J’ai commencé à prendre le rôle de celui qui cherche, et (avec un assez bon tirage de départ), j’ai trouvé la bonne combinaison en 6 coups en 15-20 minutes. Ils étaient verts. Bon, mais c’était une performance normale après que j’y aie joué des centaines de fois (même si c’était il y a 20 ans). Ils s’y sont ensuite mis à plusieurs à prendre le rôle de celui qui cherche, et ils ont trouvé la bonne combinaison en 8 coups et un peu plus de deux heures (entre-coupées par le repas et l’échange de cadeaux). Mais ils ont compris que c’était quelque chose de faisable, même eux étaient surpris d’avoir pu trouver en 8 coups.

Une fille, toute seule, a retenté l’épreuve (photo ci-dessus), et après un des meilleurs tirages possibles (2 bonnes couleurs sur 5, avec un total de 8 couleurs…ça veut dire qu’elle connaissait alors 3 couleurs pour sûr) a trouvé en 5 coups et 15-20 minutes. Sur le coup, elle m’a quand même bien scié, car c’est rare de voir un tel sens logique, surtout chez une fille qui vient de boire une demi-douzaine de bières et quelques verres de vin et de champagne les 8 dernières heures.

Deux personnes (les deux filles de la photo ci-dessus) sont restées dormir chez nous, quoiqu’on a fait nuit blanche pour voir … Pirates of Caribbean: At World’s End, entre 2h et 5h du matin (Yukiko a déclaré forfait en moins de vingt minutes).

Une deuxième fête de Noël très réussie dans son ensemble! Comme quoi le nombre ne fait pas la qualité, ça s’est encore mieux passé qu’on ne l’espérait, alors même qu’on n’était que la moitié des membres prévus à l’origine.
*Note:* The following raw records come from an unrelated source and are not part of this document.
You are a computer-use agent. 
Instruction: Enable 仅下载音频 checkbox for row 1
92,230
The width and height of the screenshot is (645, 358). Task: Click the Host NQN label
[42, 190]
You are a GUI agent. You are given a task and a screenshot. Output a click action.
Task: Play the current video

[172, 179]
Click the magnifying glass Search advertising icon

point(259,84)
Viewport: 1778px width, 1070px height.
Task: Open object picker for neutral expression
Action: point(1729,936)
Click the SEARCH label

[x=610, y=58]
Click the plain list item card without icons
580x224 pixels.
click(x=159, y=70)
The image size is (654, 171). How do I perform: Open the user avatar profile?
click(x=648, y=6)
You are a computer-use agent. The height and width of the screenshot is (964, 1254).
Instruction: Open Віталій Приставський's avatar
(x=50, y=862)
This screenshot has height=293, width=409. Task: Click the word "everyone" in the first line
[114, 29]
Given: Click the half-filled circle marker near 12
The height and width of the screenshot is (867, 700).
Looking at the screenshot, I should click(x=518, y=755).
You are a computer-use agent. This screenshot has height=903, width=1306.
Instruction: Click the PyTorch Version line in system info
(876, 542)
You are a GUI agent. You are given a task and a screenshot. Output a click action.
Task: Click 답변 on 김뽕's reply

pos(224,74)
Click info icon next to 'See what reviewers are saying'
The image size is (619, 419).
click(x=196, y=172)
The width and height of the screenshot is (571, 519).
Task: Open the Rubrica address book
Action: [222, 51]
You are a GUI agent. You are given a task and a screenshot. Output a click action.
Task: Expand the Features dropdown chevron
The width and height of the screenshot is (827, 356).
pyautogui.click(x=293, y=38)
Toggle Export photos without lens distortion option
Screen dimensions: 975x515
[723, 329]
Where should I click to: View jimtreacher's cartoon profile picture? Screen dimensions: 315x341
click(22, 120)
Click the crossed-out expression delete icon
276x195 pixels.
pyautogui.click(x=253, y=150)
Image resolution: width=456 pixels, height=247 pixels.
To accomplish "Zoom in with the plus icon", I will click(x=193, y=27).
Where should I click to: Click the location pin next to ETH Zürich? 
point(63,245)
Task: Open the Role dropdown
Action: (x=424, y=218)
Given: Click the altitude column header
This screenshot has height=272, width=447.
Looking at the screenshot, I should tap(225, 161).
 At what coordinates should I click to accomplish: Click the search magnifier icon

Plus qu’un réveillon. On va être triste quand tout sera terminé, on va peut-être se sentir seuls chez nous 😆

Enfin je passe à la partie la plus importante: les cadeaux. On a fait une tournante de cadeaux, donc (vous connaissez la chanson) chacun a amené un cadeau d’une valeur maximum définie, et on se les est échangés.

Moi j’ai ręcu des…je ne me rappelle plus le mot en français…mais en anglais, ça se dit “handkerchief”. C’est un set, il y en a un pour femmes, et un pour hommes. Des sortes de mouchoirs, donc, mais pour essuyer la sueur (tout le monde en a un au Japon, surtout l’été où les japonais transpirent bizarrement à grosses gouttes). Hélas, moi je suis un chameau et ne transpire pas tant que ça, donc j’avoue ne pas trop savoir ce que je vais en faire. Quoique je devrais faire une heureuse, Yukiko va sans doute les apprécier.

Et Yukiko a reçu un Bank Pig. Ça faisait longtemps qu’on n’en avait pas vu, là on en a reçu un de luxe. Vachement sympa.

Je suis pressé d’être au prochain réveillon pour qu’on voit encore plein de cadeaux s’échanger.